Questa mattina mi sono fermata per un caffè al bar, prima del lavoro. Avevo un'espressione piuttosto cupa e così sono stata subito circondata da simpatiche battute, tutte sul tipo "Certo che deve essere dura tornare al lavoro dopo tre mesi di ferie!" accompagnate da sorrisini e postille imperdibili: "E adesso vi danno anche l'aumento!". Naturalmente non discuto, non spiego, non insulto; mi limito a rispondere con battute che cercano un equilibrio tra simpatia e perfidia. Poi una conoscente mi affianca e non perde la ghiotta occasione di poter parlare con un'insegnante: suo figlio sta per iniziare la seconda elementare e cambierà maestra. La conosco? E' severa? Urla come la collega? Ma è brava?
Di fronte al l'ultima domanda mi blocco e le chiedo: "In che senso, brava?".
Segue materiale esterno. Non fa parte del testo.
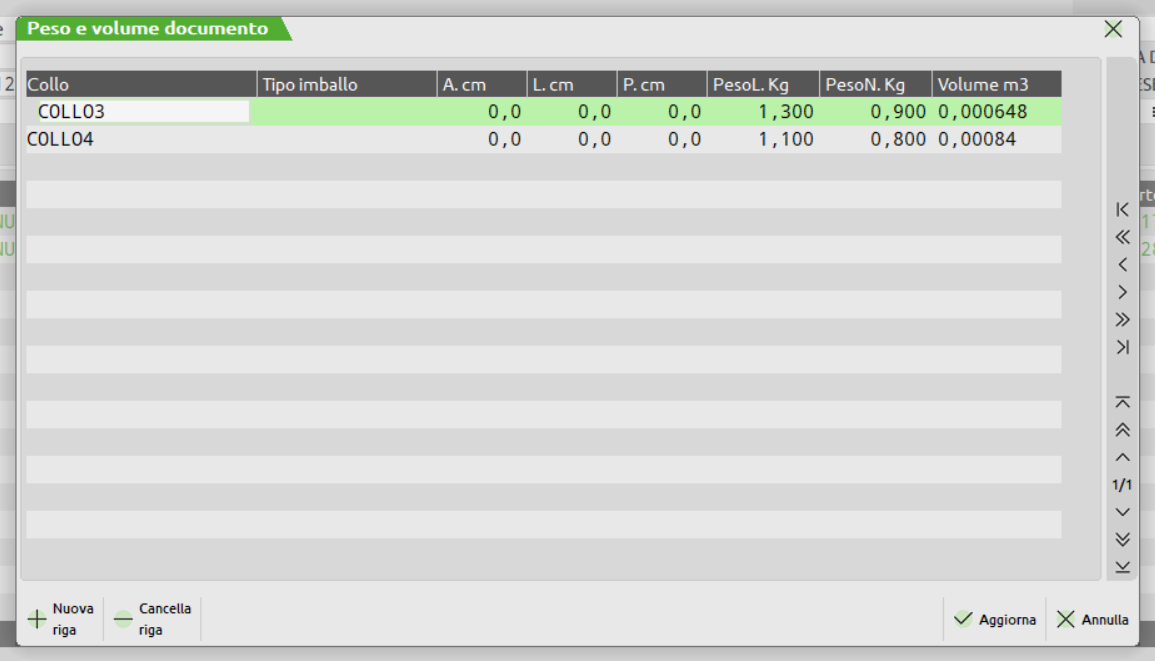Click double-right chevron navigation icon
1155x661 pixels.
[x=1122, y=320]
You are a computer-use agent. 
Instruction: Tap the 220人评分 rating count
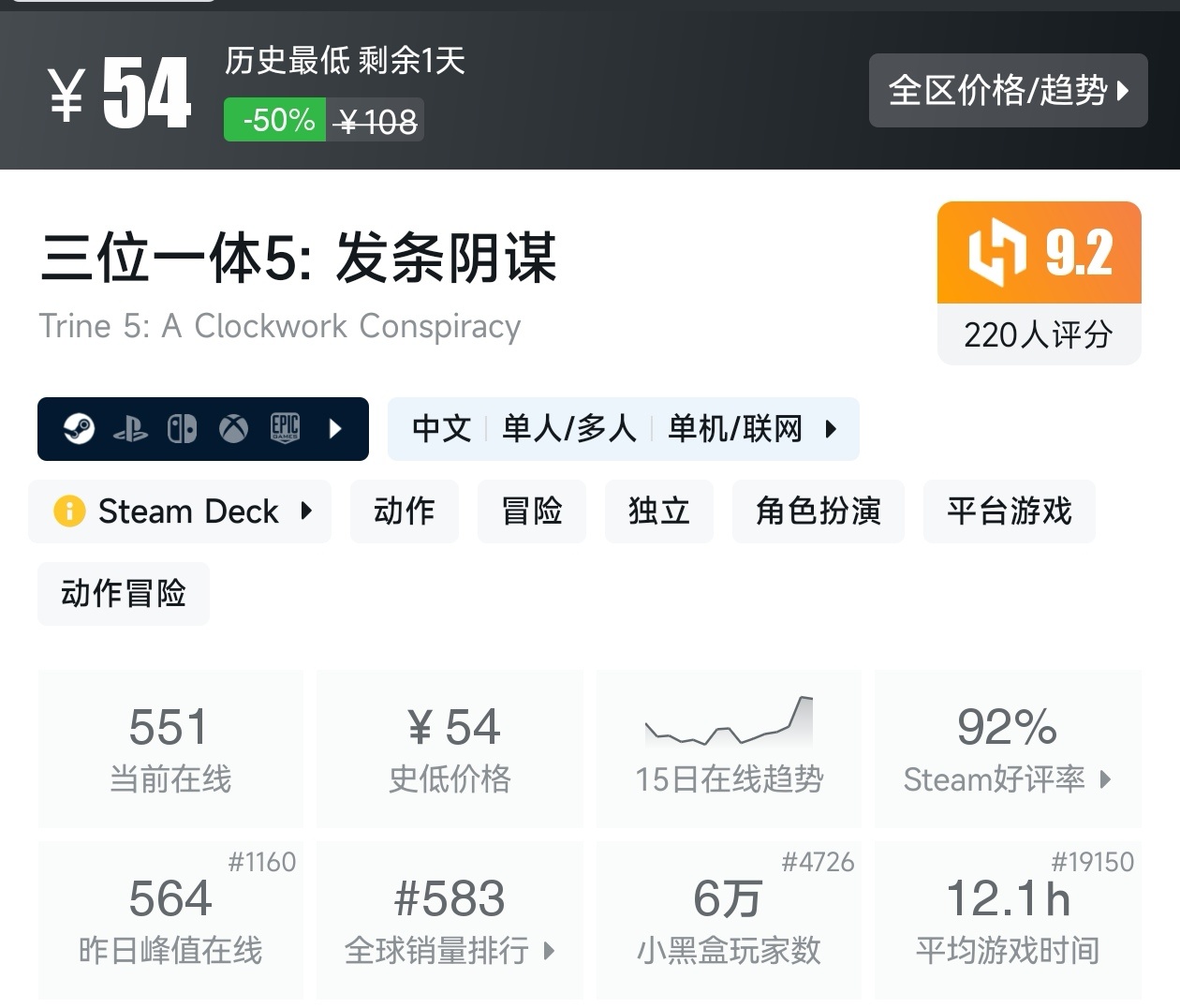[x=1039, y=334]
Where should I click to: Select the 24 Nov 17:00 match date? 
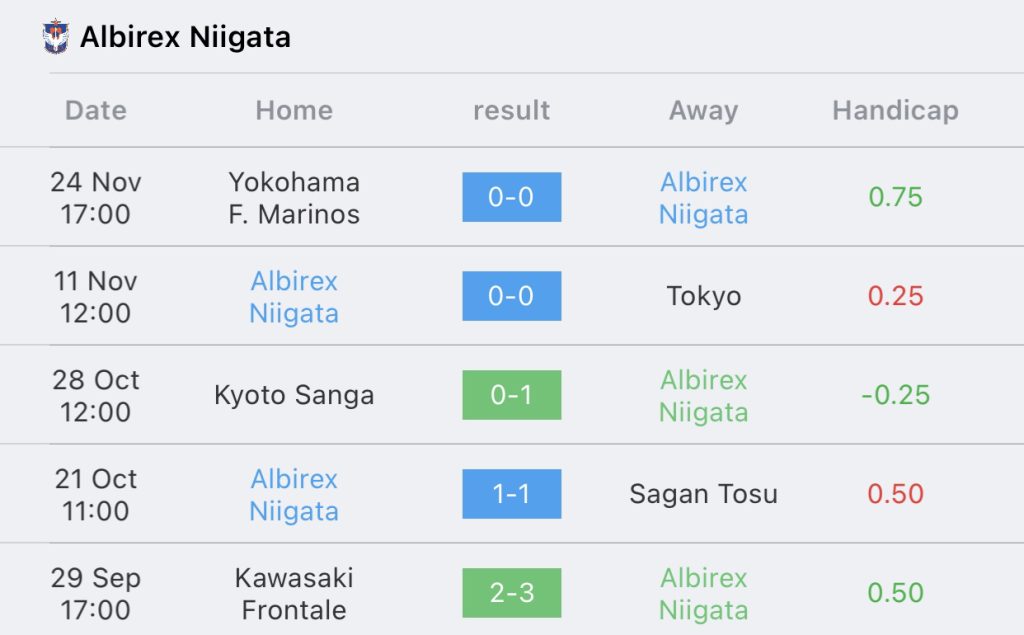(96, 198)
La signora svicola e rapidamente calcola quali insegnanti dovrebbe avere suo figlio quando arriverà alle medie. Una mia collega non le piace, troppo rigida, l'altra nemmeno, si dà troppe arie. "Ne parlo come persone, come insegnanti non mi permetto". Intanto però si permette di raccontarmi aneddoti esemplificativi del perché le mie colleghe non la convincano proprio. le dico che io non credo sia il caso di parlare al bar di altri insegnanti. Allora lei conclude con un ovvio: "Spero tanto che mia figlio potrà avere te". Mentre pago il caffè aggiunge: "Ma tu sei di quelle che portano le classi in gita due giorni?". No, le dico, io li porto un giorno.
"Allora niente, speriamo abbia un'altra prof".
Buona giornata e buon lavoro, a tutti.